* _To do_
1. Answer these questions using the passage about the Ha Baroana artists:
(a) What does the cave's name mean in the local language?
(b) For up to how many years have the San People been living in the region?
(c) After the arrival of which people were the San increasingly marginalized?
2. Write a continuation of the passage about the Ha Baroana artists, beginning after its final sentence.

* _Source document_
================================

Who Were the Ha Baroana Artists?

There is no documentary evidence concerning the history of the cave and its rock art, however, the key to understanding the art is in its name: Ha Barona means the ‘home or dwelling of the Bushmen’ in the local language. The Bushmen are a unique cultural group with a distinctive language and they refer to themselves as the San People. They are among the first inhabitants of the region and have been living here for up to 40,000 years.

Ha Baroana, Lesotho. (Graham Maclachlan CC BY-SA 3.0)

Ha Baroana, Lesotho. (Graham Maclachlan CC BY-SA 3.0)

The Bushmen or San People typically lived in hunter-gatherer groups and were nomadic. They were increasingly marginalized after the arrival of Bantu-speaking people and forced to live on peripheral lands or in semi-desert. Today, many San People have become farmers or moved to urban areas.  It seems likely that the ancient artists who made the rock art were from a group of San and local traditions support this view.

================================

* _Data shown_
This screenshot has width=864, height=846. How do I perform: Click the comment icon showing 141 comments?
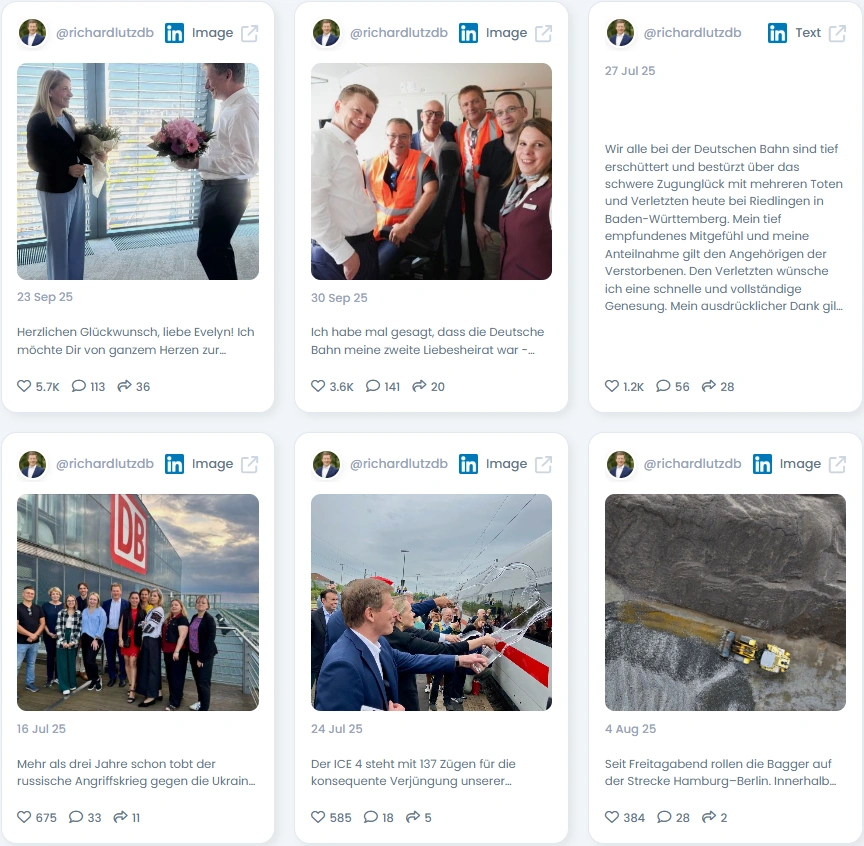[x=373, y=386]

================================

* _In response_
1.
(a) The ‘home or dwelling of the Bushmen’.
(b) Up to 40,000 years.
(c) Bantu-speaking people.

2.
Animals, People, and Their Way of Life

The San people have a very long tradition of rock art. There are examples of their art all over southern Africa, from Zimbabwe to the Republic of South Africa. The images were made by chipping rock away from the surface and applying pigments from natural ingredients to the carvings.  The art at Ha Baroana represents a number of animals such as leopards, lions, elands, blue cranes, and other birds. Many of these species still inhabit Lesotho.

San Bushwomen (Micklisch, M /CC BY 2.0)

San Bushwomen (Micklisch, M /CC BY 2.0)

It is believed that the rock art was made about 2000 years ago and some also depict the lives of the ancient San People. There are images of people hunting and dancing, as well as their huts. The scenes found in the cave are reminiscent of the lives lived by the San in Lesotho until fairly recently, and there are some groups in Namibia who still live in this manner.

Many of the stick-like figures are very faint and the etchings, which have been vandalized and neglected for years, have become a major concern for numerous groups involved.

Understanding the Ha Baroana Rock Imagery

The San tradition of painting is one which should not be compared to western notions of art. The carvings and rock images were not designed to be artistic, nor were they made for decorative reasons - the purpose was religious and spiritual and related to the shamanic beliefs of the San People. The imagery was an important factor in the ceremonial and ritual aspects of their lives and these figures of people and animals were possibly designed to ensure the success of the all-important hunt.

Other San rock art in southern Africa, men with shields (CC BY 4.0)

Other San rock art in southern Africa, men with shields (CC BY 4.0)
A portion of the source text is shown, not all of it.